Why it matters: Now, executives of big U.S. companies suggest that the days of most people getting a pay raise are over, and that they also plan to reduce their work forces further.
Quick take: This was rare, candid and bracing talk from executives atop corporate America. The message is that Americans should stop waiting for across-the-board pay hikes coinciding with higher corporate profit; to cash in, workers will need to shift to higher-skilled jobs that command more income.
Troy Taylor, CEO of the Coke franchise for Florida, said he is currently adding employees with the idea of later reducing the staff over time "as we invest in automation." Those being hired: technically-skilled people. "It's highly technical just being a driver," he said.
- The moderator asked the panel whether there would be broad-based wage gains again. "It's just not going to happen," Taylor said. The gains would go mostly to technically-skilled employees, he said. As for a general raise? "Absolutely not in my business," he said.
- John Stephens, chief financial officer at AT&T, said 20% of the company's employees are call-center workers. He said he doesn't need that many. In addition, he said, "I don't need that many guys to install coaxial cables."
Because of the changes coming, AT&T is pushing employees to take nano-degree programs to prepare them for other jobs — either at AT&T or elsewhere.
5. Worthy of your time
Banks are cut out of China's shopping juggernaut (Jennifer Surane and Christopher Cannon — Bloomberg) [h/t Azeem Azhar]
Getting into position for 6G (Michael Koziol — IEEE Spectrum) [h/t Rahim Hirji]
The new era in data privacy (Sara Fischer and Kim Hart — Axios)
Trump proposes axing Foreign Entrepreneur Rule (Stef Kight — Axios)
China has been beating the West at infrastructure for two decades (Bushra Bataineh, Michael Bennon, and Francis Fukuyama — Foreign Affairs)

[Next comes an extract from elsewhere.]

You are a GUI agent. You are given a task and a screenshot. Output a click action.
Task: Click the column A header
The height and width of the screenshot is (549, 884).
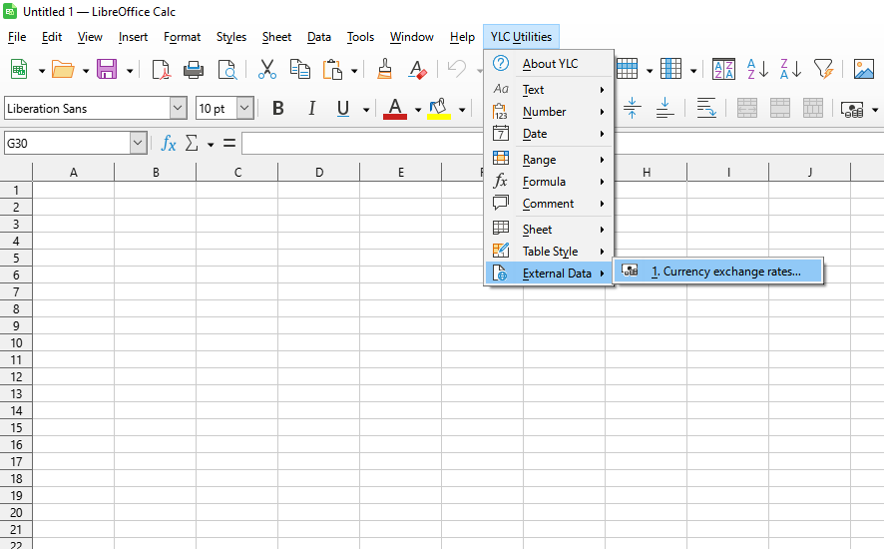(74, 173)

Liberal arts versus practical skills (Frank Bruni — NYT)
6. 1 peacemaking thing: An AI social umpire
Among efforts to make social media a more congenial place, researchers at Cornell are working on artificial intelligence that detects nasty online conversations when they are only starting to take that turn.

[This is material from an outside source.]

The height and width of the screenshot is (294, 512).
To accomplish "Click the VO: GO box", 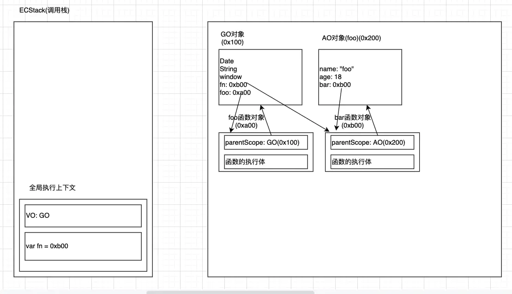I will 83,216.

What's going on: Most studies of online conversation look for phrases such as, "What the hell is wrong with you.” But, by then, it's too late. In their new paper, Justine Zhang, Jonathan Chang and Cristian Danescu-Niculescu-Mizil say they aim to ferret out anti-social clues "when the conversation is still salvageable."

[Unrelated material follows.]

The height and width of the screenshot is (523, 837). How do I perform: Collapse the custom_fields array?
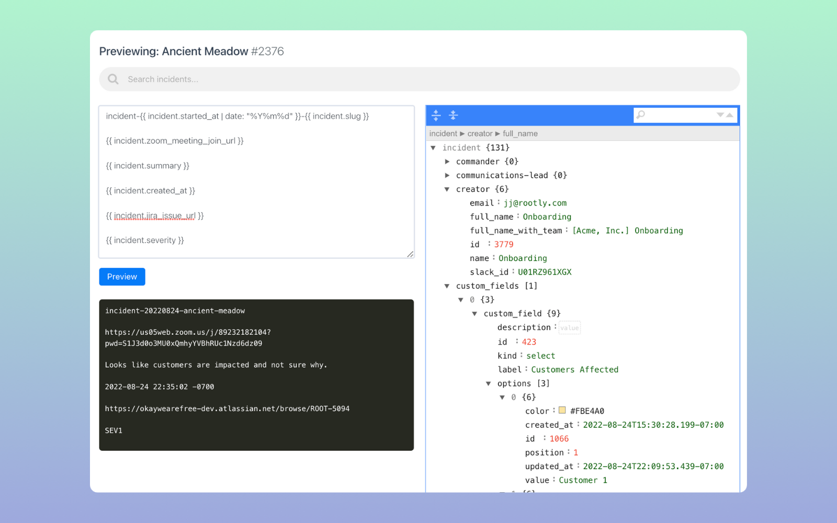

How they did it: The Cornell team studied some 1,200 conversations on Wikipedia Talk pages, reports MIT Tech Review, in a collaboration with researchers from Jigsaw and Wikimedia.
Among their findings:
- Cues of civil conversations include greetings and gratitude as well as opinions that are hedged.
- Conversations going bad feature sentences starting with the word "you," which signals potential trouble.
That won't surprise many of us: The researchers found that humans are still better at this than AI — a control group of humans detected a bad conversation in advance 72% of the time, compared with 61.6% for the AI.
- Yet if all humans were terrific at heading off online battles, we would not be in some of the mess we currently confront. In other words, early detection would be a good thing.
One bit of good news: In some of the conversations their AI had flagged, the humans eventually self-corrected.
- The paper concludes, "Interactions which initially seem prone to attacks can nonetheless maintain civility, by way of level-headed interlocutors, as well as explicit acts of reparation."